L’anonymat est difficile à établir. Dans cette décision de 2023, l’autorité italienne exige ainsi que le responsable de traitement veille à ce que le nombre de statistiques agrégées rendues publiques soit nettement inférieur à celui des variables attachées. Objectif? Eviter une attaque par reconstruction qui permettrait de « reconstituer » des individualités à partir de statistiques. En France, des délibérations de la CNIL illustrent la nécessité d’avoir un nombre minimal de personnes concernées à partir desquelles les statistiques sont établies (Délibération n° 2017-285 du 26 octobre 2017).
Surtout l’anonymat n’est que rarement définitif, en matière de données personnelles. Ainsi les autorités exigent-elles le maintien de mesure de sécurité, même en présence de données réputées anonymes.
Pour réduire le risque de réidentification, dans une délibération « Roche – La Paillasse » de 2016, la CNIL imposait la mise en place d’un engagement de chaque utilisateur des jeux de données anonymes de ne pas tenter de réidentifier les données. La mesure, désormais classique, prémunit contre une action volontaire.
Aussi la réévaluation périodique de la fiabilité du procédé d’anonymisation s’impose-t-elle, afin de détecter une possibilité de « re-personnalisation » des données (G29 – Lignes directrices wp216 Techniques d’anonymisation). En effet, les techniques et capacités de calcul évoluant tous les jours, l’anonymat établi le lundi n’est peut-être plus vrai le mercredi. Dans cette hypothèse, « producteur » et « utilisateur » du jeu de données se retrouveraient potentiellement en présence de données personnelles, auxquelles le RGPD s’applique. L’engagement d’un réutilisateur de ne pas tenter de réidentifier les personnes doit alors se doubler de celui de détruire toutes données susceptibles de « re personnalisation »
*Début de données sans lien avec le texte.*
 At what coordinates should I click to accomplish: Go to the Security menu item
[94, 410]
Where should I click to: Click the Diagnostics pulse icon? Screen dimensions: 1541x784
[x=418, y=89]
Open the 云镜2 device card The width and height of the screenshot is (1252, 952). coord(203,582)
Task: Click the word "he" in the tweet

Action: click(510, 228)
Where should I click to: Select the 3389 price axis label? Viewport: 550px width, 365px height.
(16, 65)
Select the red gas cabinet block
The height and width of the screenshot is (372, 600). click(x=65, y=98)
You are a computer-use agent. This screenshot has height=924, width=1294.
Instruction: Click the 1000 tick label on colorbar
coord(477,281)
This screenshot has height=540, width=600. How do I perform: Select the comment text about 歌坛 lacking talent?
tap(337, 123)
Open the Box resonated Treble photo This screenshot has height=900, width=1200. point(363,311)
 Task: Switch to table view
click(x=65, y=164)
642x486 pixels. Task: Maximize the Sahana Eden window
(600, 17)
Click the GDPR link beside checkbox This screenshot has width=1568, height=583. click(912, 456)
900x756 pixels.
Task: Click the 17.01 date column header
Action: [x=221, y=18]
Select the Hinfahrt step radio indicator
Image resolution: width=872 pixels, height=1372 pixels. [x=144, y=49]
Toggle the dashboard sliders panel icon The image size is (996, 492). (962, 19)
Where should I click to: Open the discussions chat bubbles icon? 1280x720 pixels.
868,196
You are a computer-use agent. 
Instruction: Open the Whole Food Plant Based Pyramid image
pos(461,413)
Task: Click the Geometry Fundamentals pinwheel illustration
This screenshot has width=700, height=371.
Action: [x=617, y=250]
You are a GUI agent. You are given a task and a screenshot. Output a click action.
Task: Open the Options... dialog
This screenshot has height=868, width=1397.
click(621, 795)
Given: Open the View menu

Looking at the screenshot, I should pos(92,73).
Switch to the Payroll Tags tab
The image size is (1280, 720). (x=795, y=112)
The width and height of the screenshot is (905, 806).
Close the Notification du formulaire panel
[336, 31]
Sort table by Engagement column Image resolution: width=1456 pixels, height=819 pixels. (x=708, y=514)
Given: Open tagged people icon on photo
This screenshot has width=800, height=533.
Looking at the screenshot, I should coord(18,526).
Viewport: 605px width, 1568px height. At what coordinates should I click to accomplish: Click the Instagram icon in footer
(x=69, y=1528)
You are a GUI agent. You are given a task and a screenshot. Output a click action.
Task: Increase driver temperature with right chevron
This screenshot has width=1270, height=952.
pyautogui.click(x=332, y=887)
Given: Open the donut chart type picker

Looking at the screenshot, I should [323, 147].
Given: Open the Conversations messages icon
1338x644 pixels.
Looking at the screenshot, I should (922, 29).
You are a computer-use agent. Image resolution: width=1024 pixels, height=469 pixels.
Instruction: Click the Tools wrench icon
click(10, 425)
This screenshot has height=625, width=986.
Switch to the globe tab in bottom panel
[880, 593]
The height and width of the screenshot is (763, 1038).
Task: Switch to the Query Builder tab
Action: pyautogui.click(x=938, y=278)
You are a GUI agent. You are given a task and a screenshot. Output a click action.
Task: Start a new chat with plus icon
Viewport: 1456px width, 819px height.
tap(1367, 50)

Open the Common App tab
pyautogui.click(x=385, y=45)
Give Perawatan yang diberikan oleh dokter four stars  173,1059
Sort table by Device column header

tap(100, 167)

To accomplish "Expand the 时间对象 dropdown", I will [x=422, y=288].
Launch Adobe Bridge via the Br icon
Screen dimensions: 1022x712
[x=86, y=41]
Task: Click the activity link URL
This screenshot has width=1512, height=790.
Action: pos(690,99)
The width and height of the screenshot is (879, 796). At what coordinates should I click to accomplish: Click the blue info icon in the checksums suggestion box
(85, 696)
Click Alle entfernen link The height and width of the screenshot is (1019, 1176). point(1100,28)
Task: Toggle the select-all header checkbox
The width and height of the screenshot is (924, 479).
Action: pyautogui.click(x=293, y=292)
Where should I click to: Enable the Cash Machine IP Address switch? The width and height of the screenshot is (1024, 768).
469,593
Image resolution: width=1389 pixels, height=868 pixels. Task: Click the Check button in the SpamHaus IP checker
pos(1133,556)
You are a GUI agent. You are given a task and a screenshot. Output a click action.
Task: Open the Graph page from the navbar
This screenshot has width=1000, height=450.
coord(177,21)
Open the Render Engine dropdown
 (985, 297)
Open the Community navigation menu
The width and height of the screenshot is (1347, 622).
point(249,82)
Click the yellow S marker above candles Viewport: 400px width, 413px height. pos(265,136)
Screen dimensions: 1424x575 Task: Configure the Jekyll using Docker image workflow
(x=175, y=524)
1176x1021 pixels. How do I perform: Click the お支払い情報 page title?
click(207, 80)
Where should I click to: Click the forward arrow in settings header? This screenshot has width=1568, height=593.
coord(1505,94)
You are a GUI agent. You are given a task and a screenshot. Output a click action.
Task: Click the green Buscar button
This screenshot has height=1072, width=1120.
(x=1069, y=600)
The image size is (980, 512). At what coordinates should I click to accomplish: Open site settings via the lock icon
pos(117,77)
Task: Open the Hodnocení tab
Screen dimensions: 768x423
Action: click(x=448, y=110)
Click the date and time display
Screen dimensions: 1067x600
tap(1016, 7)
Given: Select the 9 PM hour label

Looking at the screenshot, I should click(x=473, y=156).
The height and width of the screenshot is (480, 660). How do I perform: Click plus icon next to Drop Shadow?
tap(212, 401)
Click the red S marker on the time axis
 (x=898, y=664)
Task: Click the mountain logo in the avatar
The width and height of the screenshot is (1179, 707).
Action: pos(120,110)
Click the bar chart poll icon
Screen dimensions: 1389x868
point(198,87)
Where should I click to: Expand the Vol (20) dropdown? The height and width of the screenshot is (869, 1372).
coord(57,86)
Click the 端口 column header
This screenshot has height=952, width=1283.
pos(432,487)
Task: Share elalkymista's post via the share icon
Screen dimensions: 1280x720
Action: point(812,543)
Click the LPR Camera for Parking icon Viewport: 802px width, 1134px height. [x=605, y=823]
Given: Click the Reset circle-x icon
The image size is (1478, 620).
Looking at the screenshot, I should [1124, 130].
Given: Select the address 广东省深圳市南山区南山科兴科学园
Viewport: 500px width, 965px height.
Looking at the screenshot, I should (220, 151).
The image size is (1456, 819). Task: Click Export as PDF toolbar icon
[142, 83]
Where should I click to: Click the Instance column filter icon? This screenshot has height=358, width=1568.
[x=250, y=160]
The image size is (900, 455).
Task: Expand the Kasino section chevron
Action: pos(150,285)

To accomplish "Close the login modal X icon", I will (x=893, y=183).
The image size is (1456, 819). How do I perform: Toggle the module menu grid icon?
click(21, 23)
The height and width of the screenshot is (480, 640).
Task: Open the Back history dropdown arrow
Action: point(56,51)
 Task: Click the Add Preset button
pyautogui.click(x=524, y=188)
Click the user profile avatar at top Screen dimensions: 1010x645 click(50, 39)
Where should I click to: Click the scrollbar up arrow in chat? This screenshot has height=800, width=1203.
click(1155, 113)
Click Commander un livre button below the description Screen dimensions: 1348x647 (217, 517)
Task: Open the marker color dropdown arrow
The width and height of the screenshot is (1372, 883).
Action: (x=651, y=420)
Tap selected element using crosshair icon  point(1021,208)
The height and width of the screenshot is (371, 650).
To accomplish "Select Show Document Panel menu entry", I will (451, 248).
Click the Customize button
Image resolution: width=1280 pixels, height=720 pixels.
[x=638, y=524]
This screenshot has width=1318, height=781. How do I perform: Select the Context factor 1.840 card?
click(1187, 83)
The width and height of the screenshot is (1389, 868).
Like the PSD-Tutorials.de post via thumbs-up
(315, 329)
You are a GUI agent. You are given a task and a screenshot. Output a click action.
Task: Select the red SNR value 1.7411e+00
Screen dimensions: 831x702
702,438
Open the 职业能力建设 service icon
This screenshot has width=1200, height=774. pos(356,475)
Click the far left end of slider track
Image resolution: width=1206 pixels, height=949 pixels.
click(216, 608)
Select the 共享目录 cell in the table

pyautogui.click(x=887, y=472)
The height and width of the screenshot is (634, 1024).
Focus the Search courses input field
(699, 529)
L’éviction du RGPD, du fait de l’anonymat des données considérées, constitue donc sinon une pure théorie, à tout le moins un parcours du combattant. Face aux conséquences sévères du non-respect du RGPD, est-il possible de se permettre d’ignorer les risques inhérents à une stratégie d’anonymisation inadéquate ?
En matière de recherche, secteur dans lequel la majorité des décisions citées ici est intervenue, la publication ou la mise à disposition ultérieure de données anonymes / agrégées doit être incluse dans le périmètre de l’analyse d’impact et, le cas échéant, cadrée dans une licence d’utilisation.
Vos pratiques actuelles en la matière prennent-elles en compte ces éléments et vous prémunissent-elles contre une application a posteriori du RGPD ? Avez-vous rencontré des défis particuliers ou mis en œuvre des stratégies réussies en matière d’anonymisation des données ?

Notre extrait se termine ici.